• _Action item_:
Copy word for word the lines from the start of the records through the line that contains "Open the Day view dropdown", both included.

(Stored items)
/---

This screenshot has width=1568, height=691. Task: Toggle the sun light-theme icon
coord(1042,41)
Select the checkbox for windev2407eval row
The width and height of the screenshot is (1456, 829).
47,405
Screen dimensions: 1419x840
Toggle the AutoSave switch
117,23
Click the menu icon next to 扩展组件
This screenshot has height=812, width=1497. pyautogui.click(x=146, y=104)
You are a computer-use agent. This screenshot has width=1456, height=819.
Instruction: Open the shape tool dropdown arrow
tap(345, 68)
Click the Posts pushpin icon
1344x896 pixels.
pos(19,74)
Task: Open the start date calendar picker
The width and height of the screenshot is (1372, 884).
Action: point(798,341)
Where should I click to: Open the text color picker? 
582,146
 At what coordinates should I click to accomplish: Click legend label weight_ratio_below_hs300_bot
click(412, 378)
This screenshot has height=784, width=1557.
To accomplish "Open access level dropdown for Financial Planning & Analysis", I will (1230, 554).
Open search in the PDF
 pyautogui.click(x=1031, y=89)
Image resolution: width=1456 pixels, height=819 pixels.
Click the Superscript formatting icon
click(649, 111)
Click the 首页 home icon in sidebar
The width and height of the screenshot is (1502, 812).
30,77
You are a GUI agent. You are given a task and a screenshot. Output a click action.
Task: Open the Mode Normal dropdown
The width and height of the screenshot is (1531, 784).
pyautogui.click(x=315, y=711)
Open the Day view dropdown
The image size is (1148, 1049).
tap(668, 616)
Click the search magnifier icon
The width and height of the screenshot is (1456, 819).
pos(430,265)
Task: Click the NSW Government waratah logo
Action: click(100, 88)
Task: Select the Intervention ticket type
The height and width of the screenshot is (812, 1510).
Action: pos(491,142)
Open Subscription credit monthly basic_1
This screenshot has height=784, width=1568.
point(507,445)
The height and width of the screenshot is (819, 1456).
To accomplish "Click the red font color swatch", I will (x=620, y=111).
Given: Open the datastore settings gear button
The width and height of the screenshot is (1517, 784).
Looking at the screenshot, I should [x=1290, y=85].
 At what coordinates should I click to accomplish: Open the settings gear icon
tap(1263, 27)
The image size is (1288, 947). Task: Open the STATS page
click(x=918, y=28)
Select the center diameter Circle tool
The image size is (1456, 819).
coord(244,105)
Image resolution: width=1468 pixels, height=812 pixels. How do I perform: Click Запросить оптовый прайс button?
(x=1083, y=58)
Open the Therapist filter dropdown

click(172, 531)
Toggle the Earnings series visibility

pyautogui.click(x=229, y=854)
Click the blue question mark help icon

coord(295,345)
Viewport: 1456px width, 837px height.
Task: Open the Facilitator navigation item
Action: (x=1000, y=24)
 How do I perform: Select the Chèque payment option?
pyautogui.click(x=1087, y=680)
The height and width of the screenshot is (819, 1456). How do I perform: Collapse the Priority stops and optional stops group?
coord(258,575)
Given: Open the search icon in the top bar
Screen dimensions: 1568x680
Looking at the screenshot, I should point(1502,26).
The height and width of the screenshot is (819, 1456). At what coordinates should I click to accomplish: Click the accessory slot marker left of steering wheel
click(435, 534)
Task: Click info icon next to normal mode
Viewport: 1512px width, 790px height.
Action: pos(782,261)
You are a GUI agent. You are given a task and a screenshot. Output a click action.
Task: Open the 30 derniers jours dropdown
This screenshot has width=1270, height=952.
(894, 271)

\---

• _Answer area_:
This screenshot has width=1568, height=691. Task: Toggle the sun light-theme icon
coord(1042,41)
Select the checkbox for windev2407eval row
The width and height of the screenshot is (1456, 829).
47,405
Screen dimensions: 1419x840
Toggle the AutoSave switch
117,23
Click the menu icon next to 扩展组件
This screenshot has height=812, width=1497. pyautogui.click(x=146, y=104)
You are a computer-use agent. This screenshot has width=1456, height=819.
Instruction: Open the shape tool dropdown arrow
tap(345, 68)
Click the Posts pushpin icon
1344x896 pixels.
pos(19,74)
Task: Open the start date calendar picker
The width and height of the screenshot is (1372, 884).
Action: point(798,341)
Where should I click to: Open the text color picker? 
582,146
 At what coordinates should I click to accomplish: Click legend label weight_ratio_below_hs300_bot
click(412, 378)
This screenshot has height=784, width=1557.
To accomplish "Open access level dropdown for Financial Planning & Analysis", I will (1230, 554).
Open search in the PDF
 pyautogui.click(x=1031, y=89)
Image resolution: width=1456 pixels, height=819 pixels.
Click the Superscript formatting icon
click(649, 111)
Click the 首页 home icon in sidebar
The width and height of the screenshot is (1502, 812).
30,77
You are a GUI agent. You are given a task and a screenshot. Output a click action.
Task: Open the Mode Normal dropdown
The width and height of the screenshot is (1531, 784).
pyautogui.click(x=315, y=711)
Open the Day view dropdown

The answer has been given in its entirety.